Question

In vacuum, in order to travel a distance $d$, the light may take time $t$ and in a medium to travel distances $5d$, it takes time $T$. Calculate the critical angle of the medium?
$\begin{align}
  & A.{{\sin }^{-1}}\left( \dfrac{5T}{t} \right) \\
 & B.{{\sin }^{-1}}\left( \dfrac{5t}{3T} \right) \\
 & C.{{\sin }^{-1}}\left( \dfrac{5t}{T} \right) \\
 & D.{{\sin }^{-1}}\left( \dfrac{3t}{5T} \right) \\
\end{align}$

Answer 1

Hint: The critical angle of a system has been calculated by taking the inverse of the sine of the reciprocal of the refractive index of the material. Refractive index can be found by taking the ratio of the velocity of the light in vacuum to the velocity of the light in the medium. Velocity can be found by taking the ratio of the distance travelled to the time taken. This all will help you in answering this question.

Complete step by step answer:
The critical angle can be found by the use of equation given as,
$\theta ={{\sin }^{-1}}\left( \dfrac{1}{\mu } \right)$
Where $\mu $ be the refractive index of the material with respect to vacuum.
The refractive index can be found by taking the ratio of the velocity of light in vacuum to the velocity of the light in a specific medium.
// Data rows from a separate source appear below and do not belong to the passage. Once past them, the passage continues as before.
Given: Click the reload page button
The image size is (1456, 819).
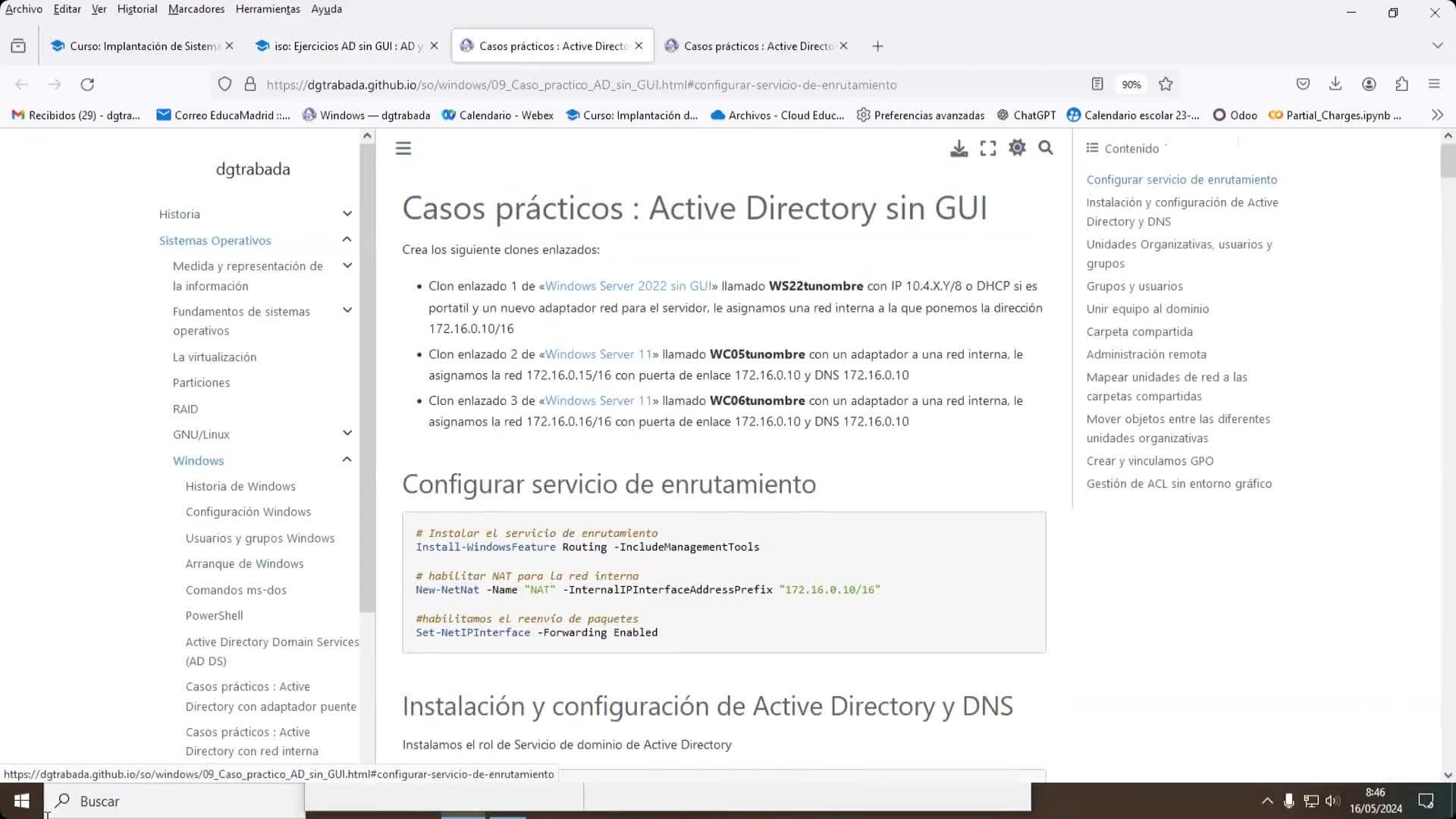Looking at the screenshot, I should click(87, 84).
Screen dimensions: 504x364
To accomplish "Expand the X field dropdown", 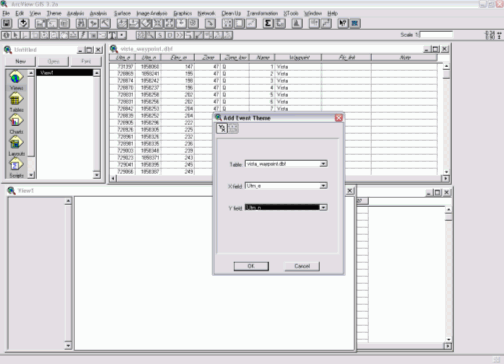I will click(x=323, y=186).
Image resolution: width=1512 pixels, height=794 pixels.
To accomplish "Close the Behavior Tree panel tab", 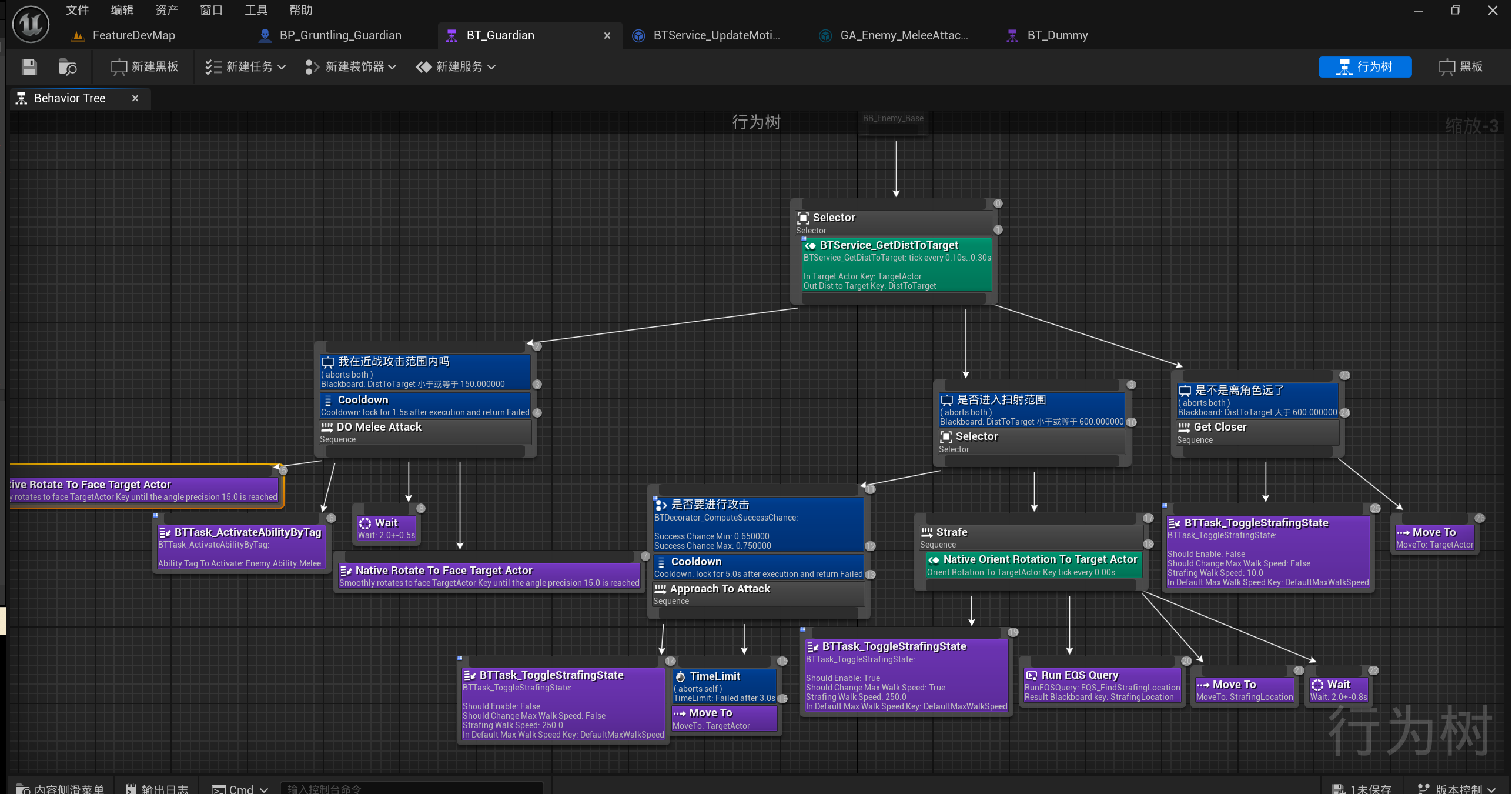I will [135, 98].
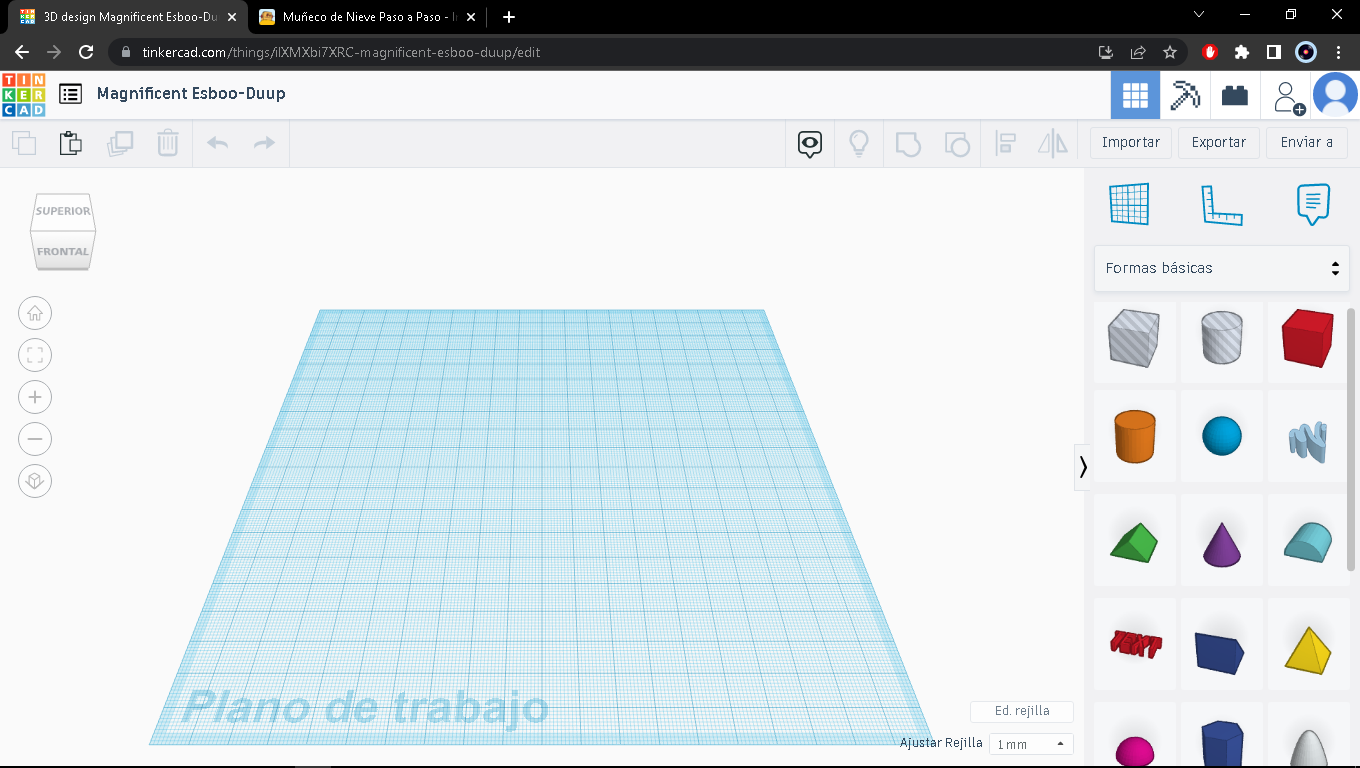This screenshot has height=768, width=1360.
Task: Click the Group shapes toolbar icon
Action: 907,143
This can be expressed in an equation as,
$\mu =\dfrac{C}{V}$
Where $C$ be the velocity of light in vacuum and $V$ be the velocity of light in a medium.
Velocity can be found by taking the ratio of the distance travelled to the time taken.
Distance travelled in vacuum is given as $d$ and the time taken is $t$. The distance travelled in the medium is $5d$ and the time taken for this is given as $T$. That is,
$\begin{align}
  & C=\dfrac{d}{t} \\
 & V=\dfrac{5d}{T} \\
\end{align}$
Substituting this value in the equation will give,
\[\mu =\dfrac{\dfrac{d}{t}}{\dfrac{5d}{T}}=\dfrac{T}{5t}\]
Substituting this value in the equation of critical angle will give,
\[\theta ={{\sin }^{-1}}\left( \dfrac{5t}{T} \right)\]
This has been given as option C.

Note:
The critical angle is defined as the specific angle of incidence where the ray of refraction is perpendicular to the normal. For this the light should travel from a denser medium to a rarer medium. The angle above the critical angle will cause the total internal reflection.